Extract every line of the listing below that contains the string "resolution".

######

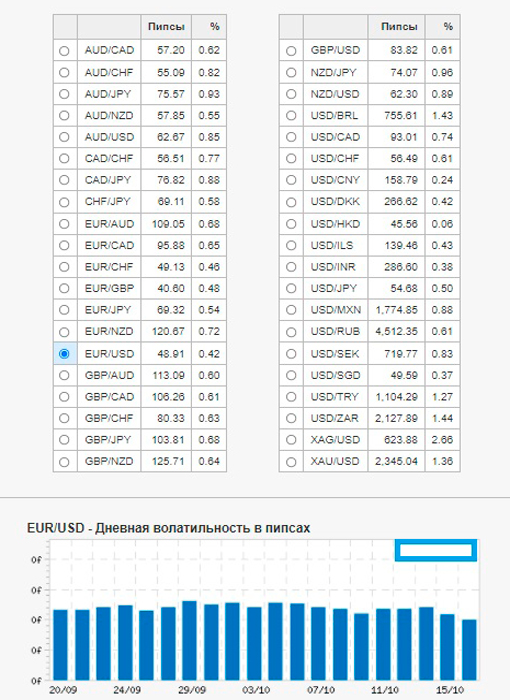Select USD/JPY pair radio button
Image resolution: width=510 pixels, height=700 pixels.
click(291, 288)

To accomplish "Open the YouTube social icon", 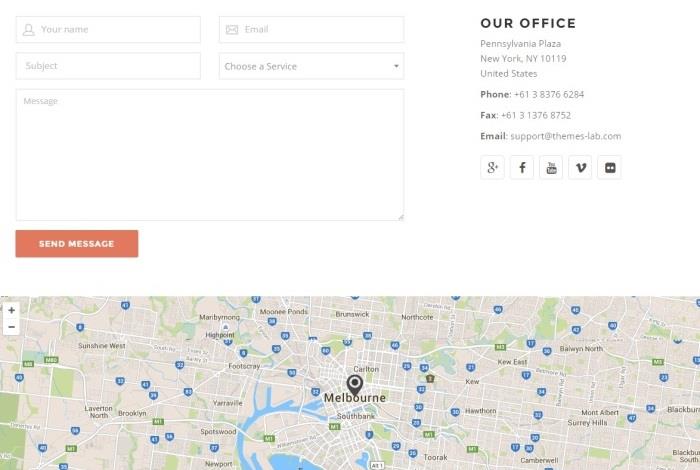I will point(551,167).
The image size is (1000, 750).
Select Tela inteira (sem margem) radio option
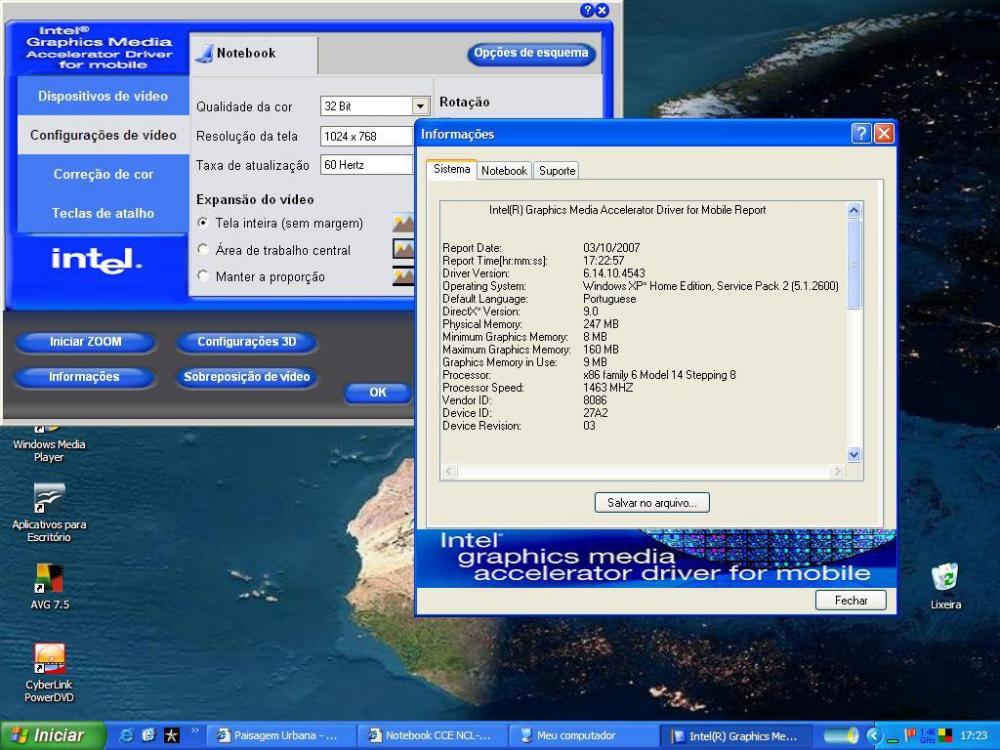pyautogui.click(x=203, y=223)
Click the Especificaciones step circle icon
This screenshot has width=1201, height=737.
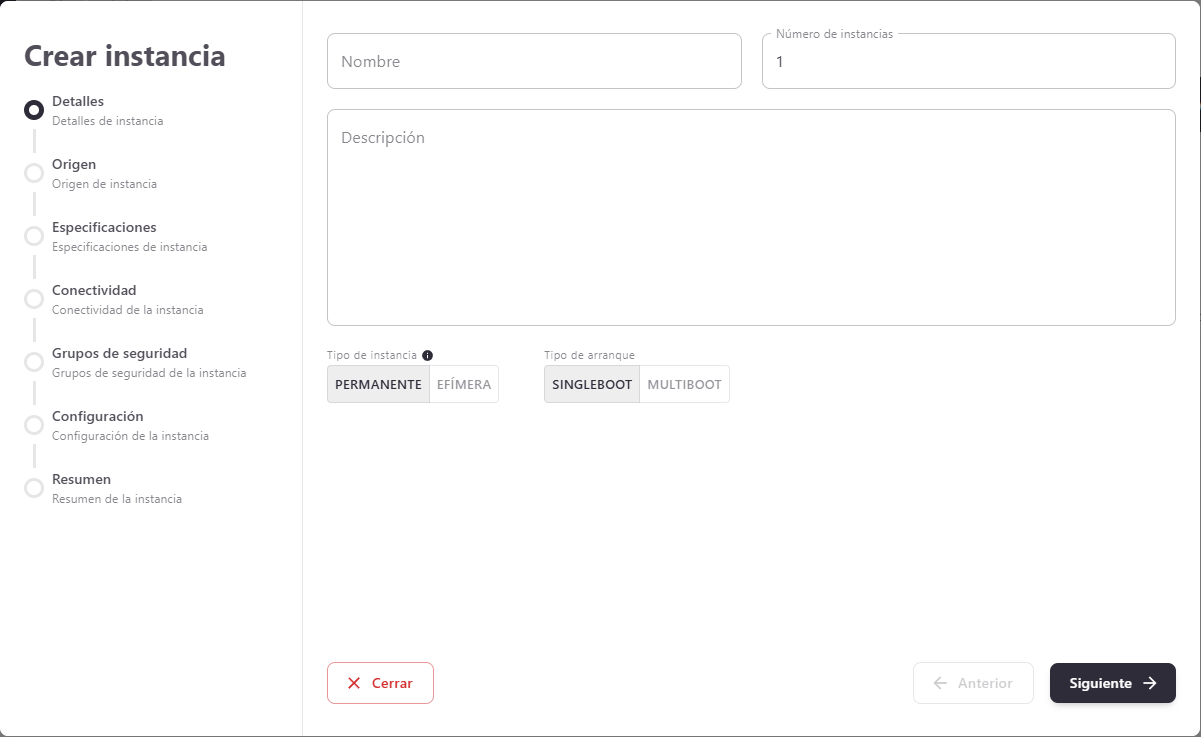tap(34, 236)
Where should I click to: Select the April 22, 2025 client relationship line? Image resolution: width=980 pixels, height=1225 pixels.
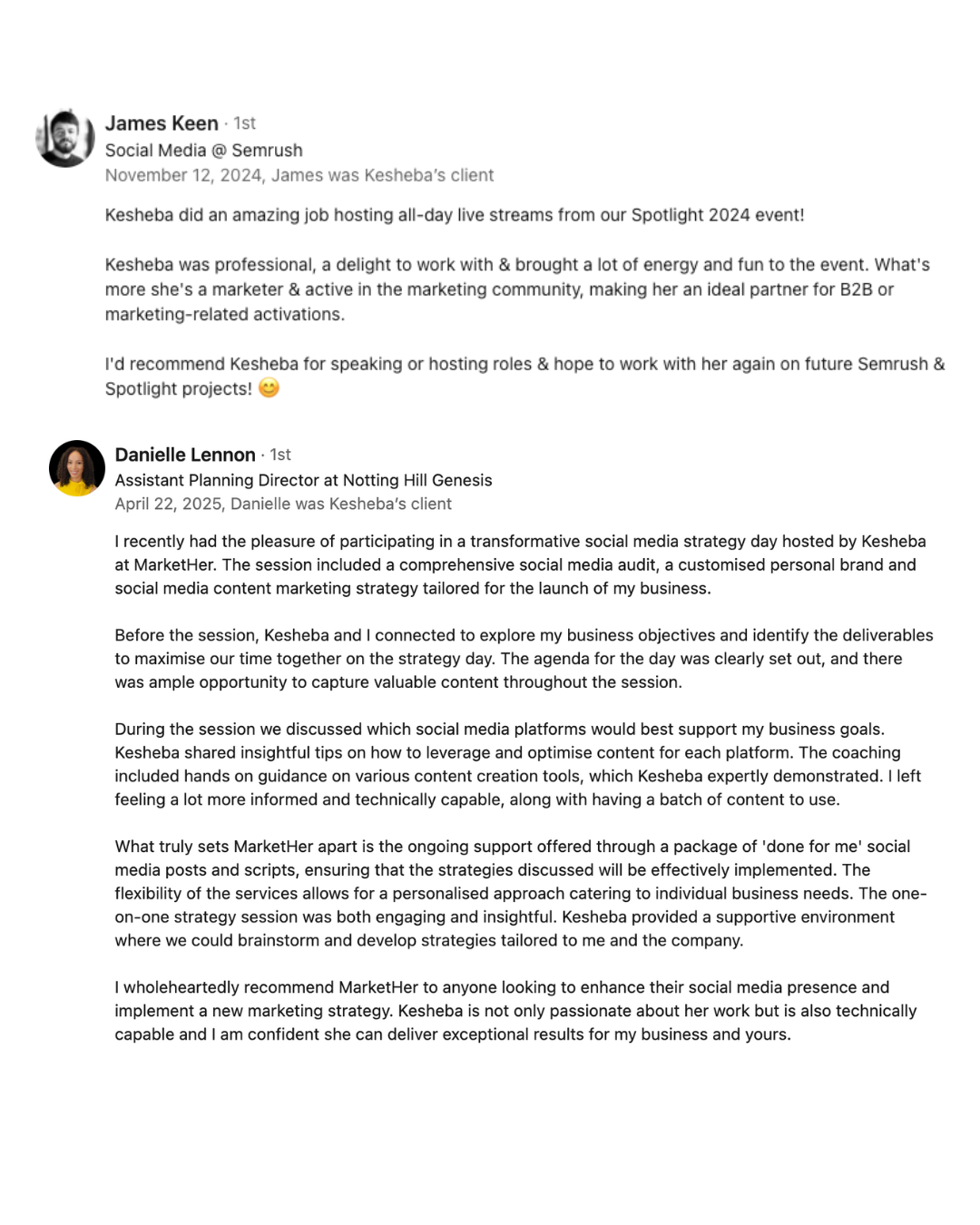[283, 504]
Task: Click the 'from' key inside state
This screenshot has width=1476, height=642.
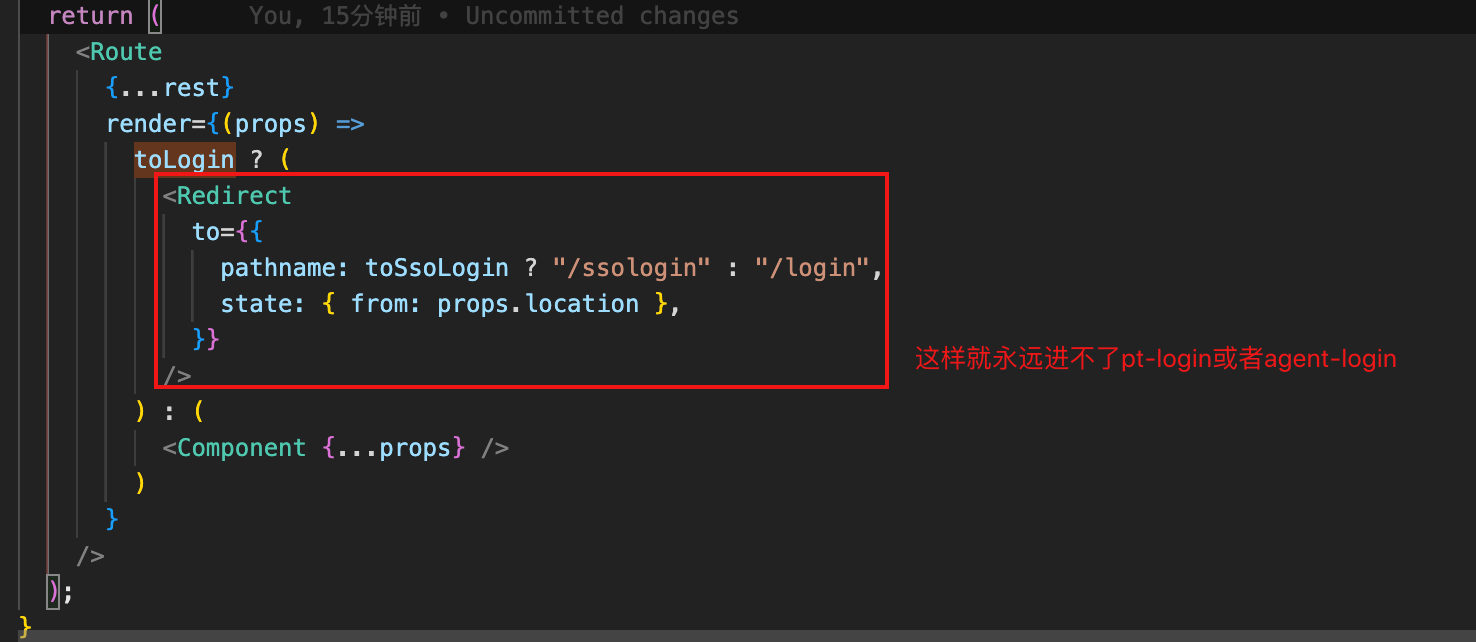Action: (x=379, y=304)
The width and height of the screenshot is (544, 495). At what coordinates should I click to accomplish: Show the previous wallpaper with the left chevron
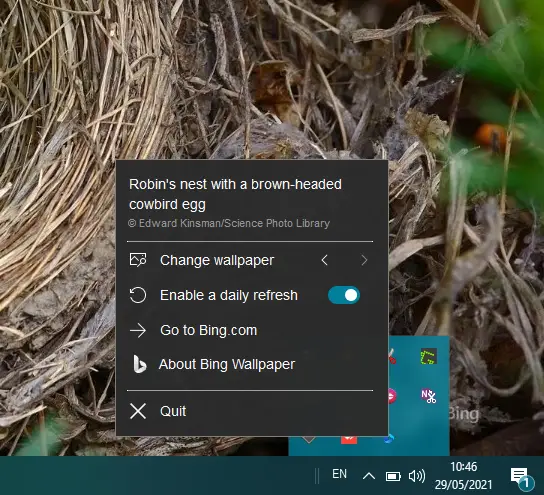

######

Answer to the problem
Image resolution: width=510 pixels, height=700 pixels.
Where should I click to: Select the April 22, 2025 client relationship line? Image resolution: width=980 pixels, height=1225 pixels.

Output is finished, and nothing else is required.